# Conventions for MLModels Implementation

## Model Constructor Components

• MLModel is a function supplied by the MachineShop package. It allows for the integration of statistical and machine learning models supplied by other R packages with the MachineShop model fitting, prediction, and performance assessment tools.

• The following are guidelines for writing model constructor functions that are wrappers around the MLModel function.

• In this context, the term “constructor” refers to the wrapper function and “source package” to the package supplying the original model implementation.

### Constructor Arguments

• The constructor should produce a valid model if called without any arguments; i.e., not have any required arguments.

• The source package defaults will be used for parameters with NULL values.

• Model formula, data, and weights are separate from model parameters and should not be defined as constructor arguments.

### name Slot

• Use the same name as the constructor.

### packages Slot

• Include all packages whose functions are called directly from within the constructor.

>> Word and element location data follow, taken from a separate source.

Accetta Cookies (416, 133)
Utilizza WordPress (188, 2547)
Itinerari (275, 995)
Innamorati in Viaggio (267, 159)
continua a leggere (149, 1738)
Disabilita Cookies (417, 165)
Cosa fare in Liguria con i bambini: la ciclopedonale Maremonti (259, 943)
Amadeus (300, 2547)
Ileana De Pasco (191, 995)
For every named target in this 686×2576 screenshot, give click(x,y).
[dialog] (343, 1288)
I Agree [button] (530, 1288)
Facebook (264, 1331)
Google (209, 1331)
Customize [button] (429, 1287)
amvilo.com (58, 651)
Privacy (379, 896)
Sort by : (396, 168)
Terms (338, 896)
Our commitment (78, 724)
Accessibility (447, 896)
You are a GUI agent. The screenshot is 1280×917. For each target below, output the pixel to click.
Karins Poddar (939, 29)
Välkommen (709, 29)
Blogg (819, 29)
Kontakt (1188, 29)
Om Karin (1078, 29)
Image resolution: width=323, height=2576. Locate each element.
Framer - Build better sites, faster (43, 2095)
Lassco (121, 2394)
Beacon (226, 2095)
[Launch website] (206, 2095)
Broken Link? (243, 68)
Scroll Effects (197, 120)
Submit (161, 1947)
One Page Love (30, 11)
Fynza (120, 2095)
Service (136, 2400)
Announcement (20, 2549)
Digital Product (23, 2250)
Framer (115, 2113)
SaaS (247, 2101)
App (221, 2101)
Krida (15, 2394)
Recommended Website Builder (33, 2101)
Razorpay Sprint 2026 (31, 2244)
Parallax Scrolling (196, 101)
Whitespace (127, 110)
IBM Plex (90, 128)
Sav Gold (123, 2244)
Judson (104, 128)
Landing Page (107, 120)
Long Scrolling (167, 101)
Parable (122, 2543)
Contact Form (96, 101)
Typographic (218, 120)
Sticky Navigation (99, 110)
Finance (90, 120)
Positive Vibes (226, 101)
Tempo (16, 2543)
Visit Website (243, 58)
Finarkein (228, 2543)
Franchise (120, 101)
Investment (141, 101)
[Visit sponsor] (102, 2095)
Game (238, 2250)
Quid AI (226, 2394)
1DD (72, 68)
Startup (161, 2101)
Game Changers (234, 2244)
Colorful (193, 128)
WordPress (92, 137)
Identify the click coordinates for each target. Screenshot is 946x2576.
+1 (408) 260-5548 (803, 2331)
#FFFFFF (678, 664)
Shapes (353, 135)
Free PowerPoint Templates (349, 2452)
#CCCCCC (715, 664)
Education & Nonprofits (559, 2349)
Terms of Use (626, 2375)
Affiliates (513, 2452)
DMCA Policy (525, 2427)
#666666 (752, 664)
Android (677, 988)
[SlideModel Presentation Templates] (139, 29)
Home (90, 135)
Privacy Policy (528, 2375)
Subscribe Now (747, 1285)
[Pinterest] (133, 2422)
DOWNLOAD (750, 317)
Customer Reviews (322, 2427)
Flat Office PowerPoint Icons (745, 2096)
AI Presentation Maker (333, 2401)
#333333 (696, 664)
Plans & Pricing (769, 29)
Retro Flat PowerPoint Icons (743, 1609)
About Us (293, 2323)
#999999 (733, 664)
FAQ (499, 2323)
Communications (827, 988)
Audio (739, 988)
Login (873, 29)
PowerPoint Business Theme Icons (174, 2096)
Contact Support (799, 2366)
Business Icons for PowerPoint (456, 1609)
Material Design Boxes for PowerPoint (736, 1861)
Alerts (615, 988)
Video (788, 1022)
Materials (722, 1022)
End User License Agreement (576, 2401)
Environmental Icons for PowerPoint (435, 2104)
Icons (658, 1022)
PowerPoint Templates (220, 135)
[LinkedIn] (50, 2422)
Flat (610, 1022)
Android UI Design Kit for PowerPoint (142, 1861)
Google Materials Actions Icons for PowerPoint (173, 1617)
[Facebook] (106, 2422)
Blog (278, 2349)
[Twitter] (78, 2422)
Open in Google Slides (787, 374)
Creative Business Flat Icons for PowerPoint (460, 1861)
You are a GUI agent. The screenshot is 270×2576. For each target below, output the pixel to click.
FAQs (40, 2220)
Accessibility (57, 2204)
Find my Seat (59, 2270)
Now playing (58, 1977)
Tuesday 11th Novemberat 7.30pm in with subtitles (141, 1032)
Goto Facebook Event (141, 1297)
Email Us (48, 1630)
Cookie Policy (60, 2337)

• Use :: or ::: to reference source package functions.

### types Slot

• Include all response variable types ("binary", "factor", "matrix", "numeric", "ordered", and/or "Surv") that can be analyzed with the model.

### params Slot

• List of parameter values set by the constructor, typically obtained with MachineShop:::params(environment()) if all arguments are to be passed to the source package fit function as supplied. Additional steps may be needed to pass the constructor arguments to the source package in a different format; e.g., when some model parameters must be passed in a control structure, as in C50Model and CForestModel.

### nvars Function

• Should have a single data argument that represents a model frame and return its number of analytic predictor variables.

### fit Function

• The first three arguments should be formula, data, and weights followed by an ellipsis (...).

• If weights are not supported, the following should be included in the function:

if(!all(weights == 1)) warning("weights are not supported and will be ignored")
• Only add elements to the resulting fit object if they are needed and will be used in the predict or varimp functions.

• Return the fit object.

### predict Function

• The arguments are a model fit object, newdata frame, optionally times for prediction at survival time points, and an ellipsis.

• The predict function should return a vector or column matrix of probabilities for the second level of binary factors, a matrix whose columns contain the probabilities for factors with more than two levels, a matrix of predicted responses if matrix, a vector or column matrix of predicted responses if numeric, a matrix whose columns contain survival probabilities at times if supplied, or a vector of predicted survival means if times are not supplied.

### varimp Function

• Should have a single model fit object argument followed by an ellipsis.

• Variable importance results should generally be returned as a vector with elements named after the corresponding predictor variables. The package will handle conversions to a data frame and VarImp object. If there is more than one set of relevant variable importance measures, they can be returned as a matrix or data frame with predictor variable names as the row names.

## Documenting an MLModel

### Model Parameters

• Include the first sentences from the source package.

• Start sentences with the parameter value type (logical, numeric, character, etc.).

• Start sentences with lowercase.

• Omit indefinite articles (a, an, etc.) from the starting sentences.

### Details Section

• Include response types (binary, factor, matrix, numeric, ordered, and/or Surv).

• Include the following sentence:

Default values for the arguments and further model details can be found in the source link below.

### Return (Value) Section

• Include the following sentence:

MLModel class object.

• Include a link to the source package function and the other method functions shown below.
\code{\link[<source package>]{<fit function>}}, \code{\link{fit}},
\code{\link{resample}}, \code{\link{tune}}

## Package Extensions

• If adding a new model to the package, save its source code in a file whose name begins with “ML_” followed by the model name, and ending with a .R extension; e.g., "R/ML_CustomModel.R".

• Export the model in NAMESPACE.

• Add any required packages to the “Suggests” section of DESCRIPTION.

• Add the model to R/MachineShop-package.R.

• Add the model to R/modelinfo.R.

• Add a unit testing file to tests/testthat.